[What you will do]
Return the data below exactly, but only from the line containing "Click the Population bug icon" through the line containing "Switch to the Highlighting", with both of those lines included.

(Stored records)
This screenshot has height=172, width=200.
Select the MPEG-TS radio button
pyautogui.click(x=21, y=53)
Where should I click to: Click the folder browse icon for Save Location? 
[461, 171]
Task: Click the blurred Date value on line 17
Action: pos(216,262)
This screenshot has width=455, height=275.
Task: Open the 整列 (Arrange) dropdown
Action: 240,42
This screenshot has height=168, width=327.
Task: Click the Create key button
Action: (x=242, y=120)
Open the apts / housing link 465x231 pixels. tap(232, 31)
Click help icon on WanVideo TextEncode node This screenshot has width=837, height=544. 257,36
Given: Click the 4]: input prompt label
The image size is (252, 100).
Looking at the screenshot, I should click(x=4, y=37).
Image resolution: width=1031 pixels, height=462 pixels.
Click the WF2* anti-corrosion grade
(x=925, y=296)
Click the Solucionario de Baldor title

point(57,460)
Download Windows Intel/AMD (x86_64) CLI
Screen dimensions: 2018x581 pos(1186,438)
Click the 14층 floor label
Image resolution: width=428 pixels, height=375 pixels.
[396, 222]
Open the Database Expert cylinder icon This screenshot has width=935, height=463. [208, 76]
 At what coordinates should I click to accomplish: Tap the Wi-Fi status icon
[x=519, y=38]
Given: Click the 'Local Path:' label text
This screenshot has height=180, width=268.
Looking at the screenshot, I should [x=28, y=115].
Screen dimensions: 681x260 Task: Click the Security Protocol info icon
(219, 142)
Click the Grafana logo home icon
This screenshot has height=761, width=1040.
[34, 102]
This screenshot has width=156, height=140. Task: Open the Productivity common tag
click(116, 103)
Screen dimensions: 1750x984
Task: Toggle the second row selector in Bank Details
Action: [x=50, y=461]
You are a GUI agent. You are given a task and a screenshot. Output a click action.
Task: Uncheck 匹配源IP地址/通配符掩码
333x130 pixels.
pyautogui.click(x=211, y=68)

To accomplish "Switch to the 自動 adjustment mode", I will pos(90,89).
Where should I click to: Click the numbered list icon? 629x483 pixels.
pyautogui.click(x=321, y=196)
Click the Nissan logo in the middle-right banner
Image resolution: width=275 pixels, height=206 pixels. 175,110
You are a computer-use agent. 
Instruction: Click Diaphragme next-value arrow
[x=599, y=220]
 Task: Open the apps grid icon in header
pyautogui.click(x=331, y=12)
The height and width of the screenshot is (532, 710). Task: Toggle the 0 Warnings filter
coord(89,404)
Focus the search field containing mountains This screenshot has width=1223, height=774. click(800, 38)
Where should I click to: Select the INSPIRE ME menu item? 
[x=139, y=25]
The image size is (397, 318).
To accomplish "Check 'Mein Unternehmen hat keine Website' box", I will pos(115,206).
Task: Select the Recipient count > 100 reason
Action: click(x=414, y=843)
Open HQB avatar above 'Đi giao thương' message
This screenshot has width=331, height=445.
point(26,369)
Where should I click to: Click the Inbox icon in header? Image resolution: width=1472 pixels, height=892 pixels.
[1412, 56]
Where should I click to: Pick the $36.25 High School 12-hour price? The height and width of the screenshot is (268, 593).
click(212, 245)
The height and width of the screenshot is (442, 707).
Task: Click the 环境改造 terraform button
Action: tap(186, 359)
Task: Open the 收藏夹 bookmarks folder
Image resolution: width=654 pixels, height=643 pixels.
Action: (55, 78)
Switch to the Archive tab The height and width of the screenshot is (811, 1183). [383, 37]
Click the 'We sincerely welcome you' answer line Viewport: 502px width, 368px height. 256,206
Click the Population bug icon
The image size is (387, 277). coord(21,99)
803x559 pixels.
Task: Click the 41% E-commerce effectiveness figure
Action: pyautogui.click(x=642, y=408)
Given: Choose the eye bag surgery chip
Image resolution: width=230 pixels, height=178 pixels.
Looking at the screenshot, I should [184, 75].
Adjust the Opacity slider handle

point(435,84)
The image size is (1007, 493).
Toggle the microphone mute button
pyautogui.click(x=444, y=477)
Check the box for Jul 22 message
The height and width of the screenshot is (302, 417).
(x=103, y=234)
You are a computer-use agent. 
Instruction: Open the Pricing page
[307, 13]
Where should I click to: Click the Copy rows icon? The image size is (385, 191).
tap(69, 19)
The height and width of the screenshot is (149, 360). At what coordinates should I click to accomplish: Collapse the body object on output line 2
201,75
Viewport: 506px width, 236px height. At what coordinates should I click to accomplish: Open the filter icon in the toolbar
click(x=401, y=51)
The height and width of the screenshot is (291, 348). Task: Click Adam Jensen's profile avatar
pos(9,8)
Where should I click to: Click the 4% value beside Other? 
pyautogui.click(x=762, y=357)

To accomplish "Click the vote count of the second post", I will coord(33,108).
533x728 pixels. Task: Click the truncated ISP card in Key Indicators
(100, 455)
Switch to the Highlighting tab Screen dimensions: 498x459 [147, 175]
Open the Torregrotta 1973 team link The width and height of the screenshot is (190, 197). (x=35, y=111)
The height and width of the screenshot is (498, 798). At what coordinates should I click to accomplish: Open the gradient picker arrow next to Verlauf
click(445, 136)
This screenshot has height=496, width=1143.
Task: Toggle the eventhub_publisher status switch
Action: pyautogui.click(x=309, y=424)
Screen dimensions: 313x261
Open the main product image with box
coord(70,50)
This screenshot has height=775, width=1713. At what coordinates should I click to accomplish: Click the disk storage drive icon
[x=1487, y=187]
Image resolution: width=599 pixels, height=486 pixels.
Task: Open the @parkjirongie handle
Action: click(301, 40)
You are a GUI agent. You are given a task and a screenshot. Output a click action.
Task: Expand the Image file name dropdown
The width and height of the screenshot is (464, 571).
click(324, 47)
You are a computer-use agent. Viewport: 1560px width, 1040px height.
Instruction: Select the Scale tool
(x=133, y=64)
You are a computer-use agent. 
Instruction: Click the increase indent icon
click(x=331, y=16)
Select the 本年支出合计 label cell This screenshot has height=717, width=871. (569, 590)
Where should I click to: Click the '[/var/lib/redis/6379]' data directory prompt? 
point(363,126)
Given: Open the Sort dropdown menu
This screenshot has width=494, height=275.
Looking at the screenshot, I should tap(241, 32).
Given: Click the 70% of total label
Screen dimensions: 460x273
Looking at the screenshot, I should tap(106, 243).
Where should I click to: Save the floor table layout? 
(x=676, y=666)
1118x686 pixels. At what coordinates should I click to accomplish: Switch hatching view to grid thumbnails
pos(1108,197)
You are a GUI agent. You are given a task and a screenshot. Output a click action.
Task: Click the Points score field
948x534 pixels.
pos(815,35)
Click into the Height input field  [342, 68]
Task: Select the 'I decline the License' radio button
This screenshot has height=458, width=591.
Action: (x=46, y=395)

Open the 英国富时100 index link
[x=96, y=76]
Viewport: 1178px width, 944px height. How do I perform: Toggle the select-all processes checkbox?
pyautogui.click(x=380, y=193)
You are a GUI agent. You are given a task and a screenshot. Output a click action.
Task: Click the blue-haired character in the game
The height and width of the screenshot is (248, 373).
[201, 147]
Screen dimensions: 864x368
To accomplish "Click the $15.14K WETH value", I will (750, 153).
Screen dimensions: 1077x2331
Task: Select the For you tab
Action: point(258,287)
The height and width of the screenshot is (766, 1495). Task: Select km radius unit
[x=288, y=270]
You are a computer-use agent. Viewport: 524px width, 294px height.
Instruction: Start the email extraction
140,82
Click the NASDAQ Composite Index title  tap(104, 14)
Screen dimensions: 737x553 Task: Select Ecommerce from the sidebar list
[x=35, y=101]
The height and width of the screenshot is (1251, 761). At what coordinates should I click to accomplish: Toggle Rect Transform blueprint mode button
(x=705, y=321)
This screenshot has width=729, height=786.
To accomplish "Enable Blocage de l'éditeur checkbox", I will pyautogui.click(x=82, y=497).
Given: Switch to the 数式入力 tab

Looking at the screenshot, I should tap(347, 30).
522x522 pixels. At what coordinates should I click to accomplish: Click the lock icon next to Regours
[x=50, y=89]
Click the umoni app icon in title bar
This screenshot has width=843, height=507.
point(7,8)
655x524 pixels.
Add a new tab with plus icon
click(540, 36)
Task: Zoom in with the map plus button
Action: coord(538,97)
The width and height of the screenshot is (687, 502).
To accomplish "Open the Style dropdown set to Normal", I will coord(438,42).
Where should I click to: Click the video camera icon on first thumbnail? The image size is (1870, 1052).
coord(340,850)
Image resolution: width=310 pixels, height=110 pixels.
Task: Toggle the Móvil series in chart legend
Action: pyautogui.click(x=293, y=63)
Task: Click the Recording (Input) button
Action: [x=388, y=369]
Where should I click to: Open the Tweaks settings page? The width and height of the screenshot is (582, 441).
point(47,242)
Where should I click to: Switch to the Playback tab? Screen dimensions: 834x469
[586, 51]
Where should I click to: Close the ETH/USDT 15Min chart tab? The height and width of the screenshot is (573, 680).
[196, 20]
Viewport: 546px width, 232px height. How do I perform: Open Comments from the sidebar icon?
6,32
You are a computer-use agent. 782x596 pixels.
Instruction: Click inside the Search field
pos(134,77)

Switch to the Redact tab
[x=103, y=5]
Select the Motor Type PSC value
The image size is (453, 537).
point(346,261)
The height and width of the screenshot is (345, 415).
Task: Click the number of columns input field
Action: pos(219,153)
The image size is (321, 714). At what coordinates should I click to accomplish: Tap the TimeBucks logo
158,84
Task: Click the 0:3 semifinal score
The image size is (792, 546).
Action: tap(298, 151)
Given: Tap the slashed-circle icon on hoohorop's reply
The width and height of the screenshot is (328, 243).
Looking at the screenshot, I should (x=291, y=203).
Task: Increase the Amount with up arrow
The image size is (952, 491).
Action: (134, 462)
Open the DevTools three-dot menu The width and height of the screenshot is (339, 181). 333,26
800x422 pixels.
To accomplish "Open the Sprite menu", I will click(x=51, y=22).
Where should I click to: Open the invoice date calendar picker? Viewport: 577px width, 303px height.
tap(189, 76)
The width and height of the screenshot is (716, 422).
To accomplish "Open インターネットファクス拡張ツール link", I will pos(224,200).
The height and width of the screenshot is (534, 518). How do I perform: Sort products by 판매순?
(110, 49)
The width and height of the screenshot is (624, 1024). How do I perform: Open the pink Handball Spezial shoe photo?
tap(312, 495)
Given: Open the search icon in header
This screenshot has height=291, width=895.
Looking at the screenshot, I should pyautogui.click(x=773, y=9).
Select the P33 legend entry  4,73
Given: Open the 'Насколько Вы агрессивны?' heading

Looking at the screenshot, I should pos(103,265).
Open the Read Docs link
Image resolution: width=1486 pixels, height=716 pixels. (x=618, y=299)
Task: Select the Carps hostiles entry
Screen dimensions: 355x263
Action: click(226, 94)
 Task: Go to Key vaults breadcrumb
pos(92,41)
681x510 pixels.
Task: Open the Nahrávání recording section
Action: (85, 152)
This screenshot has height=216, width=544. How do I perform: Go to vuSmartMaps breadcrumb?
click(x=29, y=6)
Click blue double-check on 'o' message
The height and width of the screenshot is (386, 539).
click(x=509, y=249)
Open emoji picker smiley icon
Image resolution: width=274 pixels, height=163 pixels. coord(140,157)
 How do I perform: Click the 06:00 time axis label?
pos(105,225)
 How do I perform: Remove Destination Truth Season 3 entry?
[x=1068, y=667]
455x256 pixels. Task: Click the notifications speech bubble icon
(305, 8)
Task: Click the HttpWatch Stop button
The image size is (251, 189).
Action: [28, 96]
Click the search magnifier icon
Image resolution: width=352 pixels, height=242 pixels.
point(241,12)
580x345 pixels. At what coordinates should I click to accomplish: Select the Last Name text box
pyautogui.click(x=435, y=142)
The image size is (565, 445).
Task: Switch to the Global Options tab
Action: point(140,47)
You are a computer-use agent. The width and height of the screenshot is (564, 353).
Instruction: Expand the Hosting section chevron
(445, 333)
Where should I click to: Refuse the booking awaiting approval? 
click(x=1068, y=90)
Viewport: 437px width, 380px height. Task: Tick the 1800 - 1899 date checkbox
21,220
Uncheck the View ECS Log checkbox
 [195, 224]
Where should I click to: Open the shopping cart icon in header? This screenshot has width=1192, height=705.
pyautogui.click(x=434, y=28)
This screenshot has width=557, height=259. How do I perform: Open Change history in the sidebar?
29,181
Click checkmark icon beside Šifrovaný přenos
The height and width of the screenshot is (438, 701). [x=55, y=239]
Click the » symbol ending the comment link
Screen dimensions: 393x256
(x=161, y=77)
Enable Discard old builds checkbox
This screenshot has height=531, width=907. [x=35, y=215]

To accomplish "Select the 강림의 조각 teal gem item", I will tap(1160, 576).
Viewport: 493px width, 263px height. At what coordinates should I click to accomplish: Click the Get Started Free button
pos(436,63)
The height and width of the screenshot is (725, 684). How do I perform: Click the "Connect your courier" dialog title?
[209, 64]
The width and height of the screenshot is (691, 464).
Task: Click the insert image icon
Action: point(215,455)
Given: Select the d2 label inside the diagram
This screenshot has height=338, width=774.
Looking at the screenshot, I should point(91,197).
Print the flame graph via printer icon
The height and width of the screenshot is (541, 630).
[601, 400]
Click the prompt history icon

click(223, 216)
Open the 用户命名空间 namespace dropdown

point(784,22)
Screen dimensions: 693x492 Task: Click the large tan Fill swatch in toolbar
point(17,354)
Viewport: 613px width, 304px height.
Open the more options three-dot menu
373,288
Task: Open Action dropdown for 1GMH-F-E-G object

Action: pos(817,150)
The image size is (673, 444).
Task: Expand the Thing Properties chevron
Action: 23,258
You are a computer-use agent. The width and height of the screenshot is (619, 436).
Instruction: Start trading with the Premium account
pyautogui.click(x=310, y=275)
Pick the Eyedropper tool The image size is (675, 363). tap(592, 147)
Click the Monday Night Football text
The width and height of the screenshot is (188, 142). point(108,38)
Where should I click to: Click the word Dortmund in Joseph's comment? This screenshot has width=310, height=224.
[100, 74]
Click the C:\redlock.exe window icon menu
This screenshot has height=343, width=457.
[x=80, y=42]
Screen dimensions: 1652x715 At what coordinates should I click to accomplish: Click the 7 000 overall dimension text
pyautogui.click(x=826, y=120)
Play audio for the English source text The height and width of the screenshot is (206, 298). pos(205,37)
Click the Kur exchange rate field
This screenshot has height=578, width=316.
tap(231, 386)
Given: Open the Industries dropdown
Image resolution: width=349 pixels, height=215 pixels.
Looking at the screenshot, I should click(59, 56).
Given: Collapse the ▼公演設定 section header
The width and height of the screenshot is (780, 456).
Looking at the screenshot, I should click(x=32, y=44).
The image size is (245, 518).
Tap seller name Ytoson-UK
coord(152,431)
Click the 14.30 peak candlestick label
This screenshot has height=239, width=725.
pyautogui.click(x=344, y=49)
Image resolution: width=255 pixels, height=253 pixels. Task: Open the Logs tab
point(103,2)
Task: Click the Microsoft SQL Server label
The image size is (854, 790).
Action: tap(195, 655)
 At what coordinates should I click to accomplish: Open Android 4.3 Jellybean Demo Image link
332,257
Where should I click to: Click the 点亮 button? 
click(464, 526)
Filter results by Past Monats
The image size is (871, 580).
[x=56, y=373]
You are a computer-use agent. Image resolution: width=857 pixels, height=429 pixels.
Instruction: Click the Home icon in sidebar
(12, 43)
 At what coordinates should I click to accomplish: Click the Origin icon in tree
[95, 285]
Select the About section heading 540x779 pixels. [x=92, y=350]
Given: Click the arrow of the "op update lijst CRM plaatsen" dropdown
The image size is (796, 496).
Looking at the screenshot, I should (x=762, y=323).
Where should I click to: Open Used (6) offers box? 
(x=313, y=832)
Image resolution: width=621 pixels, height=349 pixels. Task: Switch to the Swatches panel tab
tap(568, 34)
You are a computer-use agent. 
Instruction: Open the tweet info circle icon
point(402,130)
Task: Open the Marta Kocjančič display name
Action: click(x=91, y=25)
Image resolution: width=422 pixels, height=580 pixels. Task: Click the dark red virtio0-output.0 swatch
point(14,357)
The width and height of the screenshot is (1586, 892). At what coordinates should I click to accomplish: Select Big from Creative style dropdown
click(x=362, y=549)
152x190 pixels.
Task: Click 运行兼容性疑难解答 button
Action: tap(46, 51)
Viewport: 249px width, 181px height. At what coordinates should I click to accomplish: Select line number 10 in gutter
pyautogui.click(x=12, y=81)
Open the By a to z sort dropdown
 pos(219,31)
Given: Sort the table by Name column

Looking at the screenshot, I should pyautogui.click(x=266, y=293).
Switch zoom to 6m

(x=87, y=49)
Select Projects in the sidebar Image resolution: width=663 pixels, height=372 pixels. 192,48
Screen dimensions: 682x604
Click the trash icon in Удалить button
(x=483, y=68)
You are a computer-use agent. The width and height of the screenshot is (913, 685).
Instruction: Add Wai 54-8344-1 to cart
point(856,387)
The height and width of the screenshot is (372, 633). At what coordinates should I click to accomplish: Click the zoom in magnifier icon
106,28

[Exercise result]
Click the Population bug icon
The image size is (387, 277). coord(21,99)
803x559 pixels.
Task: Click the 41% E-commerce effectiveness figure
Action: pyautogui.click(x=642, y=408)
Given: Choose the eye bag surgery chip
Image resolution: width=230 pixels, height=178 pixels.
Looking at the screenshot, I should [184, 75].
Adjust the Opacity slider handle

point(435,84)
The image size is (1007, 493).
Toggle the microphone mute button
pyautogui.click(x=444, y=477)
Check the box for Jul 22 message
The height and width of the screenshot is (302, 417).
(x=103, y=234)
You are a computer-use agent. 
Instruction: Open the Pricing page
[307, 13]
Where should I click to: Click the Copy rows icon? The image size is (385, 191).
tap(69, 19)
The height and width of the screenshot is (149, 360). At what coordinates should I click to accomplish: Collapse the body object on output line 2
201,75
Viewport: 506px width, 236px height. At what coordinates should I click to accomplish: Open the filter icon in the toolbar
click(x=401, y=51)
The height and width of the screenshot is (291, 348). Task: Click Adam Jensen's profile avatar
pos(9,8)
Where should I click to: Click the 4% value beside Other? 
pyautogui.click(x=762, y=357)

To accomplish "Click the vote count of the second post", I will coord(33,108).
533x728 pixels. Task: Click the truncated ISP card in Key Indicators
(100, 455)
Switch to the Highlighting tab Screen dimensions: 498x459 [147, 175]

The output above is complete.